Il primo è che la Chiesa di Cristo scopre il suo “legame” con l'ebraismo “scrutando il suo proprio mistero”. La religione ebraica non ci è “estrinseca”, ma in un certo qual modo, è “intrinseca” alla nostra religione. Abbiamo quindi verso di essa dei rapporti che non abbiamo con nessun altra religione: Siete i nostri fratelli prediletti e, in un certo modo, si potrebbe dire i nostri fratelli maggiori.

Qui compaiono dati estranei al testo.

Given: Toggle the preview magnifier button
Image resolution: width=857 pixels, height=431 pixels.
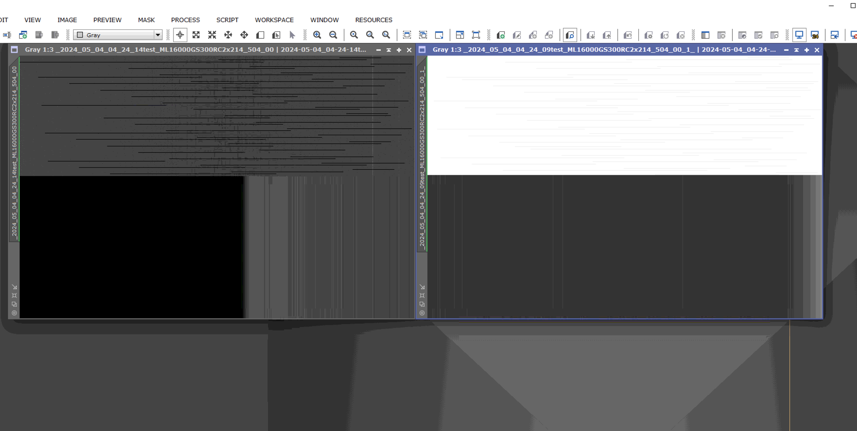Looking at the screenshot, I should (x=570, y=35).
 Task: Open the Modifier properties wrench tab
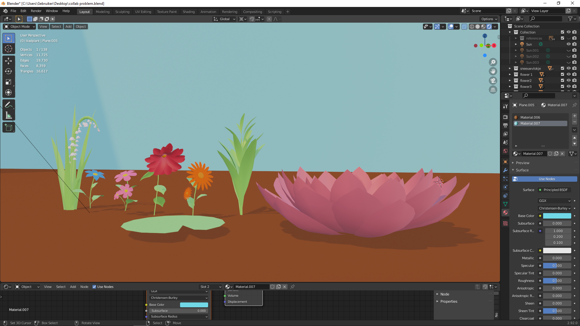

Il secondo punto rilevato dal concilio è che agli ebrei come popolo, non può essere imputata alcuna colpa atavica o collettive, per ciò “che è stato fatto nella passione di Gesù”. Non indistintamente agli ebrei di quel tempo, non a quelli venuti dopo, non a quelli di adesso. E' quindi inconsistente ogni pretesa giustificazione teologica di misure discriminatorie o, peggio ancora, persecutorie. Il Signore giudicherà ciascuno “secondo le sue opere”, gli ebrei come i cristiani.
Il terzo punto che vorrei sottolineare nella dichiarazione conciliare è la conseguenza del secondo; non è lecito dire, nonostante la coscienza che la Chiesa ha della propria identità, che gli ebrei sono “reprobi o maledetti”, come se ciò fosse insegnato o potesse venire dedotto dalle Sacre Scritture, dell'Antico come del Nuovo Testamento. Anzi, aveva detto prima il concilio, in questo stesso brano della Nostra Aetate, ma anche nella costituzione dogmatica Lumen Gentium, citando san Paolo nella lettera ai Romani, che gli ebrei “rimangono carissimi a Dio”, che li ha chiamati con una “vocazione irrevocabile”.